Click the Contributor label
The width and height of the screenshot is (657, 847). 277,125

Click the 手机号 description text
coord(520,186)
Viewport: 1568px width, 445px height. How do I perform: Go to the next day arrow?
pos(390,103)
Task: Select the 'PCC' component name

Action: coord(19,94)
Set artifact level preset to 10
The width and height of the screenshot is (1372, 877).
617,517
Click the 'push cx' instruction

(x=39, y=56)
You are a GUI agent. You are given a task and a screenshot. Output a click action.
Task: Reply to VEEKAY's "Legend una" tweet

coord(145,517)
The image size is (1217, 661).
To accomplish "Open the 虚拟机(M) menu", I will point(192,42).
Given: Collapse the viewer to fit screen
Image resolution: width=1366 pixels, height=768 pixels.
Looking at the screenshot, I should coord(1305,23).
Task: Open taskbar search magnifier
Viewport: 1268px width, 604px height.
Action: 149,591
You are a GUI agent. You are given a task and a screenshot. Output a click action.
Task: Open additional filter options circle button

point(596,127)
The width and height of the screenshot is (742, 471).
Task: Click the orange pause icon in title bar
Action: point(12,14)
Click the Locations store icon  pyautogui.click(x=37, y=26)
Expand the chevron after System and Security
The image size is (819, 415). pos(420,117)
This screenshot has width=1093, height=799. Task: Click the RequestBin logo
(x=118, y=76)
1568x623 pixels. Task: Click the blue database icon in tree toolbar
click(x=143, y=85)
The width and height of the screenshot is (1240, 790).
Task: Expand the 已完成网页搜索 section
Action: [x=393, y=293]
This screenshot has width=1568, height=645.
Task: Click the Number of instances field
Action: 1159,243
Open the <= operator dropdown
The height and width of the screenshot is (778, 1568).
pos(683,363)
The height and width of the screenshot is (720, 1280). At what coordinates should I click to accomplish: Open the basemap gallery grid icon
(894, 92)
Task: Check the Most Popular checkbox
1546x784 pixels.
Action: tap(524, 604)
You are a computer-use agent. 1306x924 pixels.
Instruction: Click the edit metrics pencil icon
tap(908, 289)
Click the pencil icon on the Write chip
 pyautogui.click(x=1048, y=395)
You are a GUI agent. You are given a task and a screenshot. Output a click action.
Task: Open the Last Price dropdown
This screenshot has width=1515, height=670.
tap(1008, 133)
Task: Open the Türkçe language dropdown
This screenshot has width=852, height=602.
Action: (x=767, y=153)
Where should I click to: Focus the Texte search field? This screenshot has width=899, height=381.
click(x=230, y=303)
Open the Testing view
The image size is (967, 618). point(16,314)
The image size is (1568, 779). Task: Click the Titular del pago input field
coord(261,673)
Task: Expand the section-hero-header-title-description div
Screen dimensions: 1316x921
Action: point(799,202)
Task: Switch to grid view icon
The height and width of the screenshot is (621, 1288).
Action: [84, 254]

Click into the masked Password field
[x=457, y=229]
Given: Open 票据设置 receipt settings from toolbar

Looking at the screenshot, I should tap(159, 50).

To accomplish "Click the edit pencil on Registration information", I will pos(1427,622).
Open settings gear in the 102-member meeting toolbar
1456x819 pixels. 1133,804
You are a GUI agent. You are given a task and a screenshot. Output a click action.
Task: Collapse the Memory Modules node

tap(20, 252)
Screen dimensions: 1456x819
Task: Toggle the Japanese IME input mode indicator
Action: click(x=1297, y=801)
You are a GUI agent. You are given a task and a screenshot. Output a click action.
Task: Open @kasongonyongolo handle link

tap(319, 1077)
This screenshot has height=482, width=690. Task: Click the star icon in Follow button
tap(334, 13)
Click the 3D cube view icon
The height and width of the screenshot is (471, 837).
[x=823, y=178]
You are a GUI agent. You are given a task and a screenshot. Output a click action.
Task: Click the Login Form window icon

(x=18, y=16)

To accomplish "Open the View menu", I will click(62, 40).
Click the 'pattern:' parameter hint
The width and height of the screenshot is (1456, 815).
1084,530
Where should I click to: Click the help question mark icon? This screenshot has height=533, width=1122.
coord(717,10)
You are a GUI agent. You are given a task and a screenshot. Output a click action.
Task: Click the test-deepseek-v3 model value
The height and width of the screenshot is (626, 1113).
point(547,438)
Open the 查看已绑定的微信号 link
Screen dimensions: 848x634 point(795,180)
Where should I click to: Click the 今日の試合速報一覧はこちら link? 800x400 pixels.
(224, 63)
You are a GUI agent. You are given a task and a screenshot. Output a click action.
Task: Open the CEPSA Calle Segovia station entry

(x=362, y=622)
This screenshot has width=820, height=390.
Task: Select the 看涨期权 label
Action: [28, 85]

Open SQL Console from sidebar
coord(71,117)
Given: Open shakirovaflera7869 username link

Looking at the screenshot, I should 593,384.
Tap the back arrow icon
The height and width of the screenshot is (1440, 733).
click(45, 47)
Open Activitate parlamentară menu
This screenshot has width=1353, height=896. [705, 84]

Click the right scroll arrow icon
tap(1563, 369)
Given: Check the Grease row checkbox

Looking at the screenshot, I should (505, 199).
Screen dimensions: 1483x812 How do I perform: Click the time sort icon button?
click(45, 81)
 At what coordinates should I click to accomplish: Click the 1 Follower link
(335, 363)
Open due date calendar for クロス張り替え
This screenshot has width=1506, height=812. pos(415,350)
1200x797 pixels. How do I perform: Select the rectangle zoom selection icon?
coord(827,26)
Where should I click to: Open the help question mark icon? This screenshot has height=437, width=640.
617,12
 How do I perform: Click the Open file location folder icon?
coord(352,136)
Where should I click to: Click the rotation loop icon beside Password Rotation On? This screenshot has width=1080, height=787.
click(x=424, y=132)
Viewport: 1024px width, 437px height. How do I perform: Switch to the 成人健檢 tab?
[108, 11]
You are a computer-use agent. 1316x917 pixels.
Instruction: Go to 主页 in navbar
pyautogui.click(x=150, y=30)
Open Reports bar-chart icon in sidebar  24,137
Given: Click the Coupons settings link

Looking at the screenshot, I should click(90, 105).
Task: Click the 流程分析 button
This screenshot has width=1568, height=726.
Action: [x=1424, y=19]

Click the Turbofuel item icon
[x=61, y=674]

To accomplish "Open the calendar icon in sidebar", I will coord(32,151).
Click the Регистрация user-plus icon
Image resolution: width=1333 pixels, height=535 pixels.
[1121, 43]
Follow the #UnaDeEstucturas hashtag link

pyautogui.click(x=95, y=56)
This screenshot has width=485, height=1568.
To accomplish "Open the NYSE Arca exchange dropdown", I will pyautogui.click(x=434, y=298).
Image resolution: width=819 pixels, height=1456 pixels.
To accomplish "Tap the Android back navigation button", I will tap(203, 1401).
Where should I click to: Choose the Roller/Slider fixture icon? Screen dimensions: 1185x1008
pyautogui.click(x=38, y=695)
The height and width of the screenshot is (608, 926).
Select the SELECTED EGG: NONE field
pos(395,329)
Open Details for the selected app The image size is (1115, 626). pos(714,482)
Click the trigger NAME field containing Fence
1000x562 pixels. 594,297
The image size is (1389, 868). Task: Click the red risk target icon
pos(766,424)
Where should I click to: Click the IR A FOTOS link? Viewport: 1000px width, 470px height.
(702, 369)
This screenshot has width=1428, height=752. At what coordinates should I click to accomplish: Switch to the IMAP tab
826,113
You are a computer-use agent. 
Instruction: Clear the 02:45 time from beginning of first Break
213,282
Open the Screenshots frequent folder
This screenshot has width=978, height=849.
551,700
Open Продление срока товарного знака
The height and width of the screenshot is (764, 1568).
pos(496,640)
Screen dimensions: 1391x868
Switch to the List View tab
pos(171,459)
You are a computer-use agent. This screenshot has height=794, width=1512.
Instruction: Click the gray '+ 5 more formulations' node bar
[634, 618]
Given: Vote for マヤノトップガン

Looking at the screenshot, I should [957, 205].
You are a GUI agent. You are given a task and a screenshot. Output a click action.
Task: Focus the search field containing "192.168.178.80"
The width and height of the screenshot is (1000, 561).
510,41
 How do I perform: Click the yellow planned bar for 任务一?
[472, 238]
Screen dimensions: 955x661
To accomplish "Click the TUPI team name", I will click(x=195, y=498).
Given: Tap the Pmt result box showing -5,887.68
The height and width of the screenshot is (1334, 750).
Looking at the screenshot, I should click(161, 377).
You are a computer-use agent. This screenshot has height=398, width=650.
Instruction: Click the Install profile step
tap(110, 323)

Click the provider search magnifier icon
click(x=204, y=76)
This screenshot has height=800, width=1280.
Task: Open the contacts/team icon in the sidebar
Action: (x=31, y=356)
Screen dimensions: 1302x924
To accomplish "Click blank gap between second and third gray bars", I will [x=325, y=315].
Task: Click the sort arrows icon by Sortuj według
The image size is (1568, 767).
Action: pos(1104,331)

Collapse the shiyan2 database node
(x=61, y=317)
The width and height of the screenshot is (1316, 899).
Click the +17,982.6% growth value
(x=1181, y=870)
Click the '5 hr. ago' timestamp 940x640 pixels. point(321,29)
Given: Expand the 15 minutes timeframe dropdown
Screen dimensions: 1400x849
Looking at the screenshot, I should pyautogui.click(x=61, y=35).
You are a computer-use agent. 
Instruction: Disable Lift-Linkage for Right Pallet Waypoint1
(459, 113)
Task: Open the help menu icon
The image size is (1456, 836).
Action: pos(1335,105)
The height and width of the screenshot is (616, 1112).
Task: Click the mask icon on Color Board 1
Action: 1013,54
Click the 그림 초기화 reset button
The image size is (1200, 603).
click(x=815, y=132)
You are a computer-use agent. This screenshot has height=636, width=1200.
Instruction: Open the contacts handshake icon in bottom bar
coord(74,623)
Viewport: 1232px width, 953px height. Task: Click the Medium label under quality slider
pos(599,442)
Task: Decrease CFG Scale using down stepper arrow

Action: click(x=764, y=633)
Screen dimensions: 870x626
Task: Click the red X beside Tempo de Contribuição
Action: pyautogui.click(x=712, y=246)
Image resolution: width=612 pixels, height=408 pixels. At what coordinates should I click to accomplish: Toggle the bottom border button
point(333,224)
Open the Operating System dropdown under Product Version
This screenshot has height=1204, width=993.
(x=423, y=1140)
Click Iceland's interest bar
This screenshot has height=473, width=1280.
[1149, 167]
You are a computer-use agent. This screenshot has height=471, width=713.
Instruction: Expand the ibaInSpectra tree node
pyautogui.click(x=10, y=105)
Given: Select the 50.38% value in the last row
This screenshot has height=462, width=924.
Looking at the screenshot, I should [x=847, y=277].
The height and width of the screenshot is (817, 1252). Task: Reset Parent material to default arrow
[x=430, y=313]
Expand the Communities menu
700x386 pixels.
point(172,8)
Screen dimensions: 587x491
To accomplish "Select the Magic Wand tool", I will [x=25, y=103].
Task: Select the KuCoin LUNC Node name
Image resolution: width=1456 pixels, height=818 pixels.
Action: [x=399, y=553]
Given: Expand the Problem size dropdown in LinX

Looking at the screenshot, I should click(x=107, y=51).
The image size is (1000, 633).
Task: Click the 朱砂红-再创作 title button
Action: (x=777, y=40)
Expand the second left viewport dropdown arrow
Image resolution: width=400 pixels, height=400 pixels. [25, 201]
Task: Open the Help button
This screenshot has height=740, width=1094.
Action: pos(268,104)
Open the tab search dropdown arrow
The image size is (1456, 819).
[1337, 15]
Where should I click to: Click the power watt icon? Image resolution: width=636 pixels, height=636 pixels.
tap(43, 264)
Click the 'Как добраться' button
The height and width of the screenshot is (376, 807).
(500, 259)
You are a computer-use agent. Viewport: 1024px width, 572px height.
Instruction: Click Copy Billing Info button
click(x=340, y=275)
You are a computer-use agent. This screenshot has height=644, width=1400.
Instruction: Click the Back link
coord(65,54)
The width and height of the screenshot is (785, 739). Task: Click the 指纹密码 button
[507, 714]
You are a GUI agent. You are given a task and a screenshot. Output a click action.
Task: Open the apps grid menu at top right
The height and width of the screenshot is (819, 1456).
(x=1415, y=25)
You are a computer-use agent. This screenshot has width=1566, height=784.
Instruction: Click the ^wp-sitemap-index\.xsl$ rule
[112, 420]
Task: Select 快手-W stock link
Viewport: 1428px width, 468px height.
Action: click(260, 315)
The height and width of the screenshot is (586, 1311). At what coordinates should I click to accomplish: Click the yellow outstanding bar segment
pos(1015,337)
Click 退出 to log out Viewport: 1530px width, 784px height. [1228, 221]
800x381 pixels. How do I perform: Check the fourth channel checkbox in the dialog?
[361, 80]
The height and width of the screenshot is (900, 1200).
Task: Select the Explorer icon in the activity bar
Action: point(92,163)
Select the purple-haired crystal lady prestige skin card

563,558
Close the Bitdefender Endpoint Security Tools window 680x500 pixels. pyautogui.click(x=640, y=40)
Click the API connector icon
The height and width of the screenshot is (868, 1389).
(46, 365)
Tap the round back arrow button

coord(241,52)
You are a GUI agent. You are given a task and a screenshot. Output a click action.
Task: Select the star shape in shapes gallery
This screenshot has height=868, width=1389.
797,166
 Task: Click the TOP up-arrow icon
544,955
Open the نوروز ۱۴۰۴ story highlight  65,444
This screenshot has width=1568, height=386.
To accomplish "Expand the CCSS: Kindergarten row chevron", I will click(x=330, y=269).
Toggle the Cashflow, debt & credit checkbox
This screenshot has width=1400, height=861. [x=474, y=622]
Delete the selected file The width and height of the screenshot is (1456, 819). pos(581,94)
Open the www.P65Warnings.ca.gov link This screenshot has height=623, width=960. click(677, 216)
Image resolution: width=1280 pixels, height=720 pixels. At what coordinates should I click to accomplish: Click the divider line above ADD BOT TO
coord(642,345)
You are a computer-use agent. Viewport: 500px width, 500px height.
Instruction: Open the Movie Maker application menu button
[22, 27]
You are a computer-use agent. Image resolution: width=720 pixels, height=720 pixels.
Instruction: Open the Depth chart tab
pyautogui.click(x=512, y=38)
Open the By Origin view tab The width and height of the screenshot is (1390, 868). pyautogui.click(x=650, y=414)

***

• [DIRECTIONS] Reproduce word for word the lines of the entries above, from the line holding "Image resolution: width=612" through the line holding "(x=423, y=1140)" inclusive.

• [EXERCISE RESPONSE]
Image resolution: width=612 pixels, height=408 pixels. At what coordinates should I click to accomplish: Toggle the bottom border button
point(333,224)
Open the Operating System dropdown under Product Version
This screenshot has height=1204, width=993.
(x=423, y=1140)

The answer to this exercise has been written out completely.